- Exercise directions
Output exactly the lines that run from the line with "Task: Click the like count '1'" to the end of the material, both ends included, and no other lines.

- Entries provided

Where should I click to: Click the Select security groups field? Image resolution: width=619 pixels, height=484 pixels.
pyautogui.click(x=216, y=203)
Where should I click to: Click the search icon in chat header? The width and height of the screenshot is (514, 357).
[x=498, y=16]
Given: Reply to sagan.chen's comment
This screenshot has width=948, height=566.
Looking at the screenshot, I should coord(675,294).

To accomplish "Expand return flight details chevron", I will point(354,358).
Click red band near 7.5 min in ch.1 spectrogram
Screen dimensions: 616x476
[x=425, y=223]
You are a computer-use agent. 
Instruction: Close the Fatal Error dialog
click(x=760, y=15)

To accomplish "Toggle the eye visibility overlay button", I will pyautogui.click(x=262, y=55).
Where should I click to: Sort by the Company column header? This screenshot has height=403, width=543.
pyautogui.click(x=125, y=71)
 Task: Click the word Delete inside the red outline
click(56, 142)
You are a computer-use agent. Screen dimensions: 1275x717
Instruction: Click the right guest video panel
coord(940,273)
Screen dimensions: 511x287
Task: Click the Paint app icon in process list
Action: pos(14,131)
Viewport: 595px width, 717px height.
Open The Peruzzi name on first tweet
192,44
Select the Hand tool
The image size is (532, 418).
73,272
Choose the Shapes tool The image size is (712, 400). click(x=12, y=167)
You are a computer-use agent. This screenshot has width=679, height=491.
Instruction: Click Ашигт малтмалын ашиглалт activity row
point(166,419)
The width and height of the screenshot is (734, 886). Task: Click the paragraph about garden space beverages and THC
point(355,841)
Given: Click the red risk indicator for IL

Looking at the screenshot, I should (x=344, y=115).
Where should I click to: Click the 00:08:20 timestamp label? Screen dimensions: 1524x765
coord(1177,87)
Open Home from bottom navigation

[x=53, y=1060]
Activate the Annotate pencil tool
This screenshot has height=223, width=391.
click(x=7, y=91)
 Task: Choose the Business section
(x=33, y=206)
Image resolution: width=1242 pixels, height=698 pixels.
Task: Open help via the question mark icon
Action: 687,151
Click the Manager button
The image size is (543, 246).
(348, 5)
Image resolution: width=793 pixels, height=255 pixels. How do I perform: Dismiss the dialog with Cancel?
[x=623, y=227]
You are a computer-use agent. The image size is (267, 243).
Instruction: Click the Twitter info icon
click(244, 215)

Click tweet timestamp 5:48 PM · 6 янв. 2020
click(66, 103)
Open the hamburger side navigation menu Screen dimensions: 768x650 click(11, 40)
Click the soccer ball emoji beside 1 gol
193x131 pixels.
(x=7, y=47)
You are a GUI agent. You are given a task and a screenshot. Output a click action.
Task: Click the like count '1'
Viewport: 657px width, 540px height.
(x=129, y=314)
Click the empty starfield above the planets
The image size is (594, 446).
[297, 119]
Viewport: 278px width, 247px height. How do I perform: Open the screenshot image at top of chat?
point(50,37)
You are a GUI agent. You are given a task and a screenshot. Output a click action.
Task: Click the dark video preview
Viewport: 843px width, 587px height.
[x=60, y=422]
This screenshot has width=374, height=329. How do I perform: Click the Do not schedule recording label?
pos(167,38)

- Answer box
Task: Click the like count '1'
Viewport: 657px width, 540px height.
(x=129, y=314)
Click the empty starfield above the planets
The image size is (594, 446).
[297, 119]
Viewport: 278px width, 247px height. How do I perform: Open the screenshot image at top of chat?
point(50,37)
You are a GUI agent. You are given a task and a screenshot. Output a click action.
Task: Click the dark video preview
Viewport: 843px width, 587px height.
[x=60, y=422]
This screenshot has width=374, height=329. How do I perform: Click the Do not schedule recording label?
pos(167,38)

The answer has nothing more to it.